Version Control


Version Control: the Missing Link

Version Control is an integral part of software development. Allowing developers to track changes to software, version control systems give programmers the power to collaborate, discover erroneous changes, and compare versions of software. When rightly used, version control (also called source control) empowers developers to make and share complex changes without fear of losing previous implementations. Developers who use revision control can always look back on and—if necessary—revert to previous versions of the software. Unfortunately, I received two-and-a-half years of Computer Science education without hearing about version control once.1

Source control management should be taught in CS 101 or 102. As soon as students have completed three or four solo programming projects in a non-toy language, they should learn the basics of revision control tools like git, Subversion, and/or Mercurial. Not only would learning revision control better prepare them for a career in Software Engineering, but it would also help them to manage school projects. Understanding git in school would make group projects much easier for students. If you are reading this as a student or recent graduate who was not taught or has not learned about revision control, allow me to provide a brief introduction and some helpful resources for further learning.

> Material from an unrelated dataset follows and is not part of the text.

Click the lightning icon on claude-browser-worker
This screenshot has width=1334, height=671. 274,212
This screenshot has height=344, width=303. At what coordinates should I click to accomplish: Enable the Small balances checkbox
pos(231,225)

Since I have used git every day for the past three years, I will use git examples to introduce you to version control. git is also free and extremely popular, so it has plenty of documentation and helpful Q&As on StackOverflow. However, the point of this tutorial is to teach you about the benefits and basic usage of version control systems. Although the commands and functionality may differ, the overall lessons about version control will transfer to other programs like Mercurial or Subversion. My examples will be command line examples, but if you want to use a git-client like SmartGit,2 I doubt that it would be difficult for you to follow along.3

Part 1: Creating the Repository

Since the purpose of version control is to track the history of a project, the first thing you should do is create some files or a program which you want to track. I have created an example program called get-day, which outputs the day of the week for an input date string, to serve this purpose, so download and unzip the example project. Then open up a terminal on OSX or Linux or cmd.exe on Windows. Next, navigate to the unzipped example-git-project-part1 (if you simply downloaded it and unzipped it, it will be under your Downloads folder):

# You may need to navigate to the Downloads folder first:
# On OSX/Linux: `cd ~/Downloads`
# On Windows: `cd %HOMEPATH%/Downloads`
cd example-git-project-part1

Now that you have some files you want to track, you can create a git repository in this directory:

git init

Next, you need to tell git which files it should track:

git add .

The “.” tells git to track all the files in this directory, but you could also list files individually as arguments to git add. Next, commit these files to git’s history:

git commit -m "Initial commit."

Now git has a historical reference point for these files. As long as you do not rewrite the history of this project, you will always be able to obtain the original files and rebuild the original binary represented by those files.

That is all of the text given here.